In March 2011, partial remains of Jessica Taylor were found along Ocean Parkway. Eight years earlier, in 2003, other parts of
Taylor's remains had been found in Manorville,
a town in Suffolk County. The next
month, in April 2011, police discovered three additional sets of remains: an
unidentified female toddler, an unidentified Asian person, and Valerie Mack, partial remains of whom –
like those of Jessica Taylor – had
been found in Manorville years
earlier in November 2000. Two more bodies were found in Nassau County: Karen Vergata, whose partial remains had previously
been found on Fire Island in 1996,
and an unidentified woman with a distinctive tattoo of peaches who was later
found to be the mother of the unidentified toddler found in Suffolk County.
On May 9, 2011, police speculated that because of
similarities in the cases, Valerie Mack
(who at the time was unidentified) and Jessica
Taylor may have been murdered by a second, separate killer. On November 29,
2011, police announced that they believed one person to be responsible for all
ten murders and that the perpetrator was almost certainly from Long Island. The
single killer theory stems from common characteristics between the condition of
the remains and forensic evidence related to the bodies. In June 2011, Suffolk County police announced a
$25,000 reward for information leading to an arrest in the Long Island murders.

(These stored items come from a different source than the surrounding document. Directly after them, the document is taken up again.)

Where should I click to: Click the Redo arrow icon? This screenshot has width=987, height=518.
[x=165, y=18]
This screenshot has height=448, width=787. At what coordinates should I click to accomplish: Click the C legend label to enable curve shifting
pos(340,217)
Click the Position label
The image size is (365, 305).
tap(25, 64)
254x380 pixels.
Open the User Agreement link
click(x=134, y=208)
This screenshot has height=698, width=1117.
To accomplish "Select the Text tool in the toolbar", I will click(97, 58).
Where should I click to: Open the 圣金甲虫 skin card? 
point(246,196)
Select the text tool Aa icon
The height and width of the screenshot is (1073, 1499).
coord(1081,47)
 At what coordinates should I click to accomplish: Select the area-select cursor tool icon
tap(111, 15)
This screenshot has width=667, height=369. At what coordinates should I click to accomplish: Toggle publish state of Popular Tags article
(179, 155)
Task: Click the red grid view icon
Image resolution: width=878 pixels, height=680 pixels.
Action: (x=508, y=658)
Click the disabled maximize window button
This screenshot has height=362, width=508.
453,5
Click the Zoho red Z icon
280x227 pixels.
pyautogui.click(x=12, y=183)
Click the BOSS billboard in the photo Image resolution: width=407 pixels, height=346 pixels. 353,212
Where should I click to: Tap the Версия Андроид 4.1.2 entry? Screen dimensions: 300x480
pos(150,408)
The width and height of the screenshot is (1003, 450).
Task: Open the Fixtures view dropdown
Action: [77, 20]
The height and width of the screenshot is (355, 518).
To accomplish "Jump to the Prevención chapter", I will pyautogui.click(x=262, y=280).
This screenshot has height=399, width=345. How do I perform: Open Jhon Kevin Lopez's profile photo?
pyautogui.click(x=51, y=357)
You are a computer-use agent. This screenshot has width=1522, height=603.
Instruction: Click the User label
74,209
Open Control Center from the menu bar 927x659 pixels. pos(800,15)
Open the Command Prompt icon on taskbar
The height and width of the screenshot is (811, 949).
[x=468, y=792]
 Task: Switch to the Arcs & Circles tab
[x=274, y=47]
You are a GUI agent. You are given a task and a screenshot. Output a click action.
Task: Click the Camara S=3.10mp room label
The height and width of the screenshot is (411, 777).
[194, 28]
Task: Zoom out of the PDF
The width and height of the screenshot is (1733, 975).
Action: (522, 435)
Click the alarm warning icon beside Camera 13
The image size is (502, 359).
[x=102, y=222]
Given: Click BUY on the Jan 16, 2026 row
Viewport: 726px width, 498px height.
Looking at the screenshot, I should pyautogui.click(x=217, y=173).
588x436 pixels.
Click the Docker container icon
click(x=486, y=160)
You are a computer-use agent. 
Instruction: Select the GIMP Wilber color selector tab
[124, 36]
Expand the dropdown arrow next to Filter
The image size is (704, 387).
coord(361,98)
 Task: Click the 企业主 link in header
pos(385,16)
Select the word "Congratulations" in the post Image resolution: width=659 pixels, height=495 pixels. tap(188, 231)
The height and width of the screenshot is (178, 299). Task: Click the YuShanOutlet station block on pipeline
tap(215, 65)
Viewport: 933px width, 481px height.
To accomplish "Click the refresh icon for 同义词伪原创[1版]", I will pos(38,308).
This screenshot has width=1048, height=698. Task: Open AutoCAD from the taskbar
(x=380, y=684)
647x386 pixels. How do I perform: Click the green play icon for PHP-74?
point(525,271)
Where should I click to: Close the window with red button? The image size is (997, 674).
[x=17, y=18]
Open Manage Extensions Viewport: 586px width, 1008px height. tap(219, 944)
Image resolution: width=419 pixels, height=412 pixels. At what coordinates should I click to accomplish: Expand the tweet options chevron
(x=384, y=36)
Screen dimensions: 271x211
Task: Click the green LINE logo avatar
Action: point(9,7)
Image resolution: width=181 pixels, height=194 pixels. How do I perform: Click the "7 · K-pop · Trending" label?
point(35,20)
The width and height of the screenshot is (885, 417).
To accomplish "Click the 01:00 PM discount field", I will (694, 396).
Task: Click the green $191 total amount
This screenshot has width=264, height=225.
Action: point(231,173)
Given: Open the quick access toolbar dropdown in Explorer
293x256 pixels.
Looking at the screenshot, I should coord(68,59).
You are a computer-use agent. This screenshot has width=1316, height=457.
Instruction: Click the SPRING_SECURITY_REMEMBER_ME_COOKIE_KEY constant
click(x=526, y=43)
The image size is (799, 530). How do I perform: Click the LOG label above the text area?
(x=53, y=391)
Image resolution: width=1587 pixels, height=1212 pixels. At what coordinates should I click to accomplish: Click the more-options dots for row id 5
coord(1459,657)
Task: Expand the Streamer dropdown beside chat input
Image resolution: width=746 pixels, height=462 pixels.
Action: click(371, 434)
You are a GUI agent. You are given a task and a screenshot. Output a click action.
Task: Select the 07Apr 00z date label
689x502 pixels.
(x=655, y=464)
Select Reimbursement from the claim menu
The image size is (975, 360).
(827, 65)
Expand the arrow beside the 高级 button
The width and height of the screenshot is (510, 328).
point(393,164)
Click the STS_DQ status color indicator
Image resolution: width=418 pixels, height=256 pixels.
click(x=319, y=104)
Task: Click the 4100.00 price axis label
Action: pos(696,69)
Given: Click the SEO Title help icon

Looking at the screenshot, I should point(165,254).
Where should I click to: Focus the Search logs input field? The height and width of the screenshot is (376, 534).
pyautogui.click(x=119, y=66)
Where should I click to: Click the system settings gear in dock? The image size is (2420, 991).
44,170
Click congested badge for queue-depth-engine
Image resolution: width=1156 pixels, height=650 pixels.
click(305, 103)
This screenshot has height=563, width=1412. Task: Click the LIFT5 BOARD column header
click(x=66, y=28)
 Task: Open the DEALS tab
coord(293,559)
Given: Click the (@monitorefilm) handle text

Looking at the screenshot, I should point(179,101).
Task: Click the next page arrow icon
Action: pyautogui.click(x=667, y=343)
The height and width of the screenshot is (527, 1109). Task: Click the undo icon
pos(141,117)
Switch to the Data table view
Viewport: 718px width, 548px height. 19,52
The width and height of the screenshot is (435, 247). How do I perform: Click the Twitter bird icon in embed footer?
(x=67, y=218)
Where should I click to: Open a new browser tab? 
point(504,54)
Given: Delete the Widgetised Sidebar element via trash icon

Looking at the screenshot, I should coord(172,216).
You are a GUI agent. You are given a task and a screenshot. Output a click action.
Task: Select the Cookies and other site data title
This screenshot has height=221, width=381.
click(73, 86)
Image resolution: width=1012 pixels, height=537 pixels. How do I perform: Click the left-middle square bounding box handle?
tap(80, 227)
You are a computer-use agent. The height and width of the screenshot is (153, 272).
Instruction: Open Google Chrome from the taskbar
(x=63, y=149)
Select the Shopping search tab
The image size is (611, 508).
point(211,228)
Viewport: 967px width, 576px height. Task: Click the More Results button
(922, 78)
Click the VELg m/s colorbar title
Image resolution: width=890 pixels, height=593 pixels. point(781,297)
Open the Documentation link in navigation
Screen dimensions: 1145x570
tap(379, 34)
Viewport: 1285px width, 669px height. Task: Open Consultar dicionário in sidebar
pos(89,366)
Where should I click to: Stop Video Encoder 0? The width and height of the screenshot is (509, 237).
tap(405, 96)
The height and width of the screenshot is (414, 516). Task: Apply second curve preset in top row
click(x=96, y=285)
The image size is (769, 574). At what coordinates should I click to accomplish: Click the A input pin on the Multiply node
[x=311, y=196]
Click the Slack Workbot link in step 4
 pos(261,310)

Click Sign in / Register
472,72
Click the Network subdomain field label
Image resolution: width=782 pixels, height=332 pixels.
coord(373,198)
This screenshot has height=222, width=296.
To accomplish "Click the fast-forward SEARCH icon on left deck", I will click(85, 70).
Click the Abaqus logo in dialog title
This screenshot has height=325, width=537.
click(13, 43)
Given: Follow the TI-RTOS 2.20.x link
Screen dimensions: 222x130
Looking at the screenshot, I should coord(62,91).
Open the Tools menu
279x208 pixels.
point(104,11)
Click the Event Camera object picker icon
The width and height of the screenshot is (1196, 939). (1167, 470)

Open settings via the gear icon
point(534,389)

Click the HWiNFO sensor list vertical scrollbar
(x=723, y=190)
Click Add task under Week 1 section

Shannan
Gilbert's remains were located in Oak
Beach in December 2011, 19 months after her disappearance. The cause of her
death is contested.
FBI involvement
On December 10, 2015, Suffolk County Police Commissioner Tim
Sini announced that the FBI had officially joined the investigation. The
announcement came one day after former police
Chief James Burke was indicted for civil rights violations and conspiracy.
Burke, who resigned from the department in October 2015, was reported to have
blocked FBI involvement in the Gilgo
Beach cases for years. The FBI had previously assisted in the search for
victims but had never officially been a part of the investigation. In November
2016, Burke was sentenced to 46 months in federal prison for assault and
conspiracy.
2020 release of
evidence to the public
On January 16, 2020, Suffolk
County Police Commissioner Geraldine Hart released images of a belt found
at the crime scene with the letters "HM"
or "WH" (depending on the
orientation of the belt) embossed in black leather. The belt had been found
during the initial investigation near Ocean
Parkway in Gilgo Beach. Police
believe that the belt was handled by the perpetrator and that it did not
belong to any of the victims. The police revealed few details about the
belt's evidentiary value and would not comment on exactly where it had been
found. It was also announced that new scientific evidence was being used in the
investigation and that they had launched Gilgonews.com, a website enabling the
department to share news and receive tips regarding the investigation.
Identification of
remains through genetic genealogy
In June 2019, a proposal was made to use genetic genealogy
to identify the unidentified victims and possibly the killer in the Gilgo Beach case. On May 28, 2020, "Jane Doe No. 6" was
identified as Valerie Mack, who also
went by the name of Melissa Taylor.
On August 4, 2023, "Jane Doe No.
7" was revealed to be Karen
Vergata, whose identity had been established in 2022.
Person of interest
and suspect
Person of interest
On September 12, 2017, Suffolk
County prosecutor Robert Biancavilla said that John Bittrolff, a Suffolk
County resident convicted of murdering two sex workers and suspected in the
murder of a third, may have committed some of the Gilgo Beach murders. Biancavilla said that Bittrolff was likely
responsible for the deaths of other women and that there were similarities
between the Gilgo Beach crime scenes and Bittrolff's known murders, for which
he was convicted in May 2017 and sentenced in September.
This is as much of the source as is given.